For anything harder-core than it or its plugins can do, you’re better off with a custom app framework like Django or Ruby on Rails.
1. It seems like they just had one of their usual amateur-hour PHP coder moments and did simple word comparisons across the database. Which is OK for *within* a single blog, but as it turns out, retarded across many blogs.
2. I’m actually launching a hosted service myself and was musing about a similar optional feature, but based on the Amazon approach of “see also”. Essentially “people who read this post also read …” for each post. I figure it could be done by log analysis rather than relying on simplistic word-matching. An example of ‘collective intelligence’, to borrow a current buzzword.
3. Installing the Wordpress Mu software helped me to rekindle my loathing and detestation for the coders of that software. For instance, Wordpress.com don’t share the one piece of code I really wanted — proper domain name mapping. The WPMU.org variant is retarded in that respect.
4. Which is why I’m going to be writing my own blogging platform in good ol’ Common Lisp. Naturally I have dubbed the effort Project Wordpreth.
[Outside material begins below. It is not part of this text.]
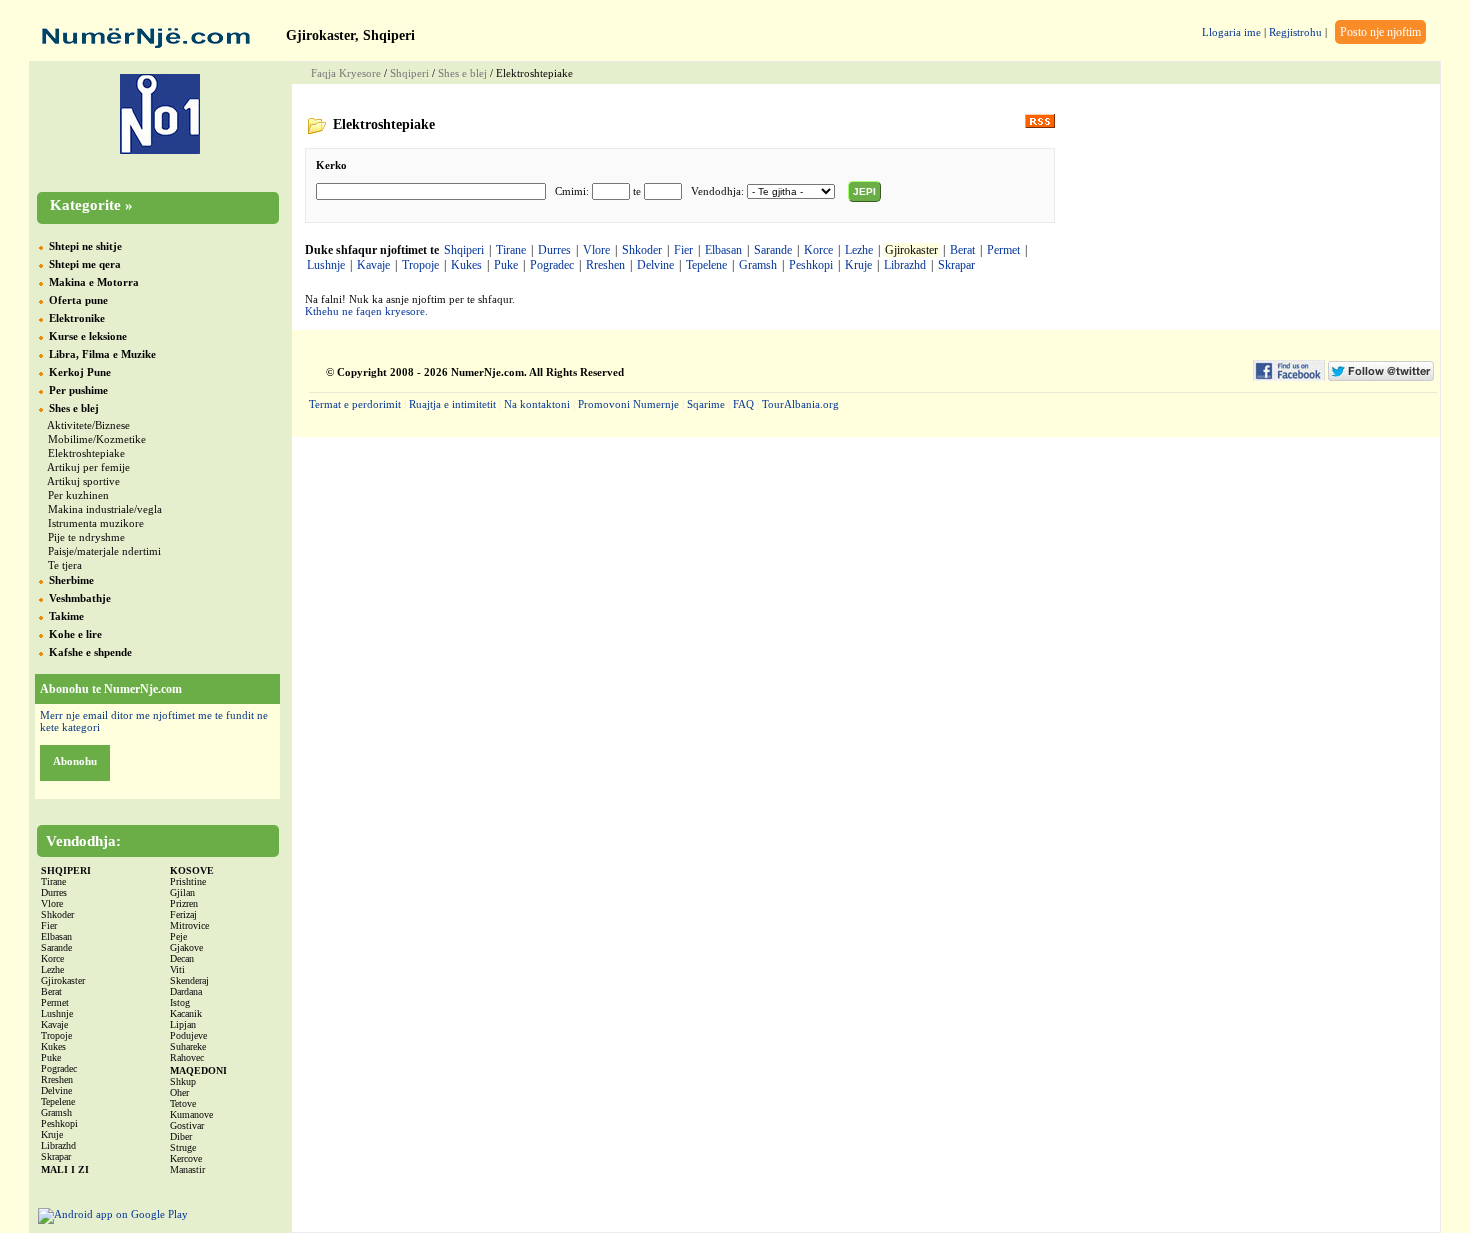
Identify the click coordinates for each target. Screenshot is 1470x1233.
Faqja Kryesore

The results were made opt-out because it didn’t make sense to launch it with 0 posts in the system and based on feedback we’ve gotten from users it seemed like something the vast majority of WP bloggers would enjoy. (And based on the opt-out numbers, that’s true.)
There are certainly problems where a computer can’t tell if you’re for feminism or against feminism and could connect you with someplace you don’t want to be connected to, but across the millions of posts on WP.com I can count the reports like Fire Fly’s on one hand. As you’ve said, we’re also introducing a blog filter so people can customize the results.
This isn’t really any additional work other than reading your own blog, which we all do quite frequently.
If it seems like too much trouble, we provide an easy checkbox to turn the whole thing off.
Jacquess, the feature is actually powered by Sphere.com which does pretty sophisticated document analysis, is on over a billion pages across the web, used by most major media sites, and just sold to AOL for tens of millions of dollars. Nothing is perfect though, and we’ll be actively tweaking it based on feedback and clickstream data.
Jacques Chester wrote:
Jeez Jacques, why not Forth or Smalltalk? If you have to use a dead language, at least use one that somebody else can read the source
Matt;
Great to hear from you. Sphere.com’s analysis is, going by results, a failure. I’m running a piddly little service but wordpress.com has millions of blogs. Why aren’t you doing visit analysis a la Amazon?
David;
I don’t know Forth. And Smalltalk already has a mature blogging system
Oh, and most CL implementations compile to fast native code.
Anyway, does the implementation language matter to you as a user? I think PHP is the delayed result of a dog’s breakfast but millions of people use Wordpress et al.
I’ll be interested to see what you come up with, Jacques.
I’ve seen very similar responses from Matt all over the shop and my response is along the oft-quoted line of Christine Keeler. I’m amazed he isn’t dizzy from the spin.
Of course the opt-out percentages are low if he includes the two out of three blogs on WP.com which are inactive as part of his dataset (so the people who originally started them have no idea this feature has happened). How about accounting for the people who post less than once a week and thus haven’t discovered the feature is part of their blog now yet? Accounting for the people who haven’t yet had it serve up an unexpected porn link and thus don’t yet hate it as much as they soon will? etc etc Let’s see what the opt-out figures are a month down the line, and only include the active blogs.
Complaints about PRP are the most frequently started thread from n00bs currently on the WP.com support forums. A lot of even n00bier WP.com bloggers probably have no idea the forums even exist or how to use them despite the link in their Dashboard. More than one blogger thought that their site had been hacked when these strange links to other blogs showed up.
The idea is fantastic. The implementation not so much.